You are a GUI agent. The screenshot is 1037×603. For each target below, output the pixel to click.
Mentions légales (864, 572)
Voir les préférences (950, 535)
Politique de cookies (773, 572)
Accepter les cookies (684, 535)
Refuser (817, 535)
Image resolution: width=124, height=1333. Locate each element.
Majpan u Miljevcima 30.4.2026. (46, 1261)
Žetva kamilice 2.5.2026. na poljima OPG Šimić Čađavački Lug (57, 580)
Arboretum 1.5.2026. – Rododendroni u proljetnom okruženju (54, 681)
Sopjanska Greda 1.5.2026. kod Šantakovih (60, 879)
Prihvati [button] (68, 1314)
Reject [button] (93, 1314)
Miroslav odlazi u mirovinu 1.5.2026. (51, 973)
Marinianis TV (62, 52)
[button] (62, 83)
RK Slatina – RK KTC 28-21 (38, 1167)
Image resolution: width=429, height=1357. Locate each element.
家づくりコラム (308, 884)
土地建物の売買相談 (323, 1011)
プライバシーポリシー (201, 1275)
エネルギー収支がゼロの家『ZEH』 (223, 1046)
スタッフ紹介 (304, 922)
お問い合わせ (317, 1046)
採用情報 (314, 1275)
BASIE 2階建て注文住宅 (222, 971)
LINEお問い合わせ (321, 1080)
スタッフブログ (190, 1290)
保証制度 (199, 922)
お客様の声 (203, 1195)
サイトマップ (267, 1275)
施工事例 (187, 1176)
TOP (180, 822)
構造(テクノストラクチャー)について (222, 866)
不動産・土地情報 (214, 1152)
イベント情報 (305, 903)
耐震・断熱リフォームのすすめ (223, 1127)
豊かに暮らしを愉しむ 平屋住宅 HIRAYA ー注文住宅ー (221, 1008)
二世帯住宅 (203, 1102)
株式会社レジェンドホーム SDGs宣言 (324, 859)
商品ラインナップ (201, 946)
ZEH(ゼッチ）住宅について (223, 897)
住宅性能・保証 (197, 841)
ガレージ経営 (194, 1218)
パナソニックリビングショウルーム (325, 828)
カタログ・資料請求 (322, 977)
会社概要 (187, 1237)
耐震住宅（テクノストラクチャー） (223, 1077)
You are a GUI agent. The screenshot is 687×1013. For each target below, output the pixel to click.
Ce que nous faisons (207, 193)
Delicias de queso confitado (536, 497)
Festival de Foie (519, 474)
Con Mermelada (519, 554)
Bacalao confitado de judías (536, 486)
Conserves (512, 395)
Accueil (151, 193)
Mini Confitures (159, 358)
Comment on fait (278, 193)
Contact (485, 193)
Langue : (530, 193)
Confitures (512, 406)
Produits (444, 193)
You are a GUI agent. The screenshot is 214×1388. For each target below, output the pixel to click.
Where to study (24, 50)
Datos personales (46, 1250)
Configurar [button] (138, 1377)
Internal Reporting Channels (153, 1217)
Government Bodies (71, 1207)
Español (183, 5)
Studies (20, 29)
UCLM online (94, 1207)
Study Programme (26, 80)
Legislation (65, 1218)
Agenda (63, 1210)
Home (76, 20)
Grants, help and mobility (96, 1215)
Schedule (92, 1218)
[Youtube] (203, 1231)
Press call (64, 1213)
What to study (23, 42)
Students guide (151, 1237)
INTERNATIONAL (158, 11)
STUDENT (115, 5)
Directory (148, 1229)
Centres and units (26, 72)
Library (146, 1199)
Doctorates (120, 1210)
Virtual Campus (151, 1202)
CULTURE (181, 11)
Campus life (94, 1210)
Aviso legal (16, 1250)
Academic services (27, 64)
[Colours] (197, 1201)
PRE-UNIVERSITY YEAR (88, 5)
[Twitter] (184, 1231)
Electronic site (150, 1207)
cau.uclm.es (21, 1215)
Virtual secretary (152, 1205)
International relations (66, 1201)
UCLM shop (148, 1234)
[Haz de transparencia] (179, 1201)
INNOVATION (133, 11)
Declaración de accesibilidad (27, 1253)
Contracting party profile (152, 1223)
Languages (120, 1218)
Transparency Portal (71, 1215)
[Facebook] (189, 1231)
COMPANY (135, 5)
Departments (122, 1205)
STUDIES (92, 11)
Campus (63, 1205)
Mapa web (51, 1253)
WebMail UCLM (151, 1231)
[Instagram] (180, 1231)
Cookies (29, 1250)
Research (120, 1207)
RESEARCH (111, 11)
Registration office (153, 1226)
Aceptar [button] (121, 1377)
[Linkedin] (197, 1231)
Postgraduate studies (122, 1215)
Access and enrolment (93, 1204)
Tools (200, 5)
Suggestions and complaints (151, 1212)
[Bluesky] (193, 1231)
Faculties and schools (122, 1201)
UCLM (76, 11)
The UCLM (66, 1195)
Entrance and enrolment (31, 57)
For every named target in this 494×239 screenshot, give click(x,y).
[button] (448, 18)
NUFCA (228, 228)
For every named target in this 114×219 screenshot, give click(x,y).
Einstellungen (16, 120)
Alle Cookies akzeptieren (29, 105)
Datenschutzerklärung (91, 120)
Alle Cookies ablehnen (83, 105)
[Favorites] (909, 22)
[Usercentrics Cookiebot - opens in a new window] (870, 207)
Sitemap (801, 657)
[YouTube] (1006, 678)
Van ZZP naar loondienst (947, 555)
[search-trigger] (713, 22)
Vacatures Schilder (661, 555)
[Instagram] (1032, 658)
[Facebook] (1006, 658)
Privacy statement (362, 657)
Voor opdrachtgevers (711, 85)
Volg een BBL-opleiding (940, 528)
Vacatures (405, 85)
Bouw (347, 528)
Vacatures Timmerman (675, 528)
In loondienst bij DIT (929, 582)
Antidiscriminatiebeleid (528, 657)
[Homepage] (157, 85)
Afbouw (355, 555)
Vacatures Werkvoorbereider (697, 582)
═══
▸ Written request
Rewrite the material starting at the line that contains "RK Slatina – RK KTC 28-21 (38, 1167)" and ending at the line that contains "カタログ・資料請求 (322, 977)", putting "Find" in place of "Locate" and leaving everything else as it is.

▸ Solved problem
RK Slatina – RK KTC 28-21 (38, 1167)
Image resolution: width=429, height=1357. Find each element.
家づくりコラム (308, 884)
土地建物の売買相談 (323, 1011)
プライバシーポリシー (201, 1275)
エネルギー収支がゼロの家『ZEH』 (223, 1046)
スタッフ紹介 (304, 922)
お問い合わせ (317, 1046)
採用情報 (314, 1275)
BASIE 2階建て注文住宅 (222, 971)
LINEお問い合わせ (321, 1080)
スタッフブログ (190, 1290)
保証制度 (199, 922)
お客様の声 (203, 1195)
サイトマップ (267, 1275)
施工事例 (187, 1176)
TOP (180, 822)
構造(テクノストラクチャー)について (222, 866)
不動産・土地情報 (214, 1152)
イベント情報 (305, 903)
耐震・断熱リフォームのすすめ (223, 1127)
豊かに暮らしを愉しむ 平屋住宅 HIRAYA ー注文住宅ー (221, 1008)
二世帯住宅 (203, 1102)
株式会社レジェンドホーム SDGs宣言 (324, 859)
商品ラインナップ (201, 946)
ZEH(ゼッチ）住宅について (223, 897)
住宅性能・保証 (197, 841)
ガレージ経営 (194, 1218)
パナソニックリビングショウルーム (325, 828)
カタログ・資料請求 (322, 977)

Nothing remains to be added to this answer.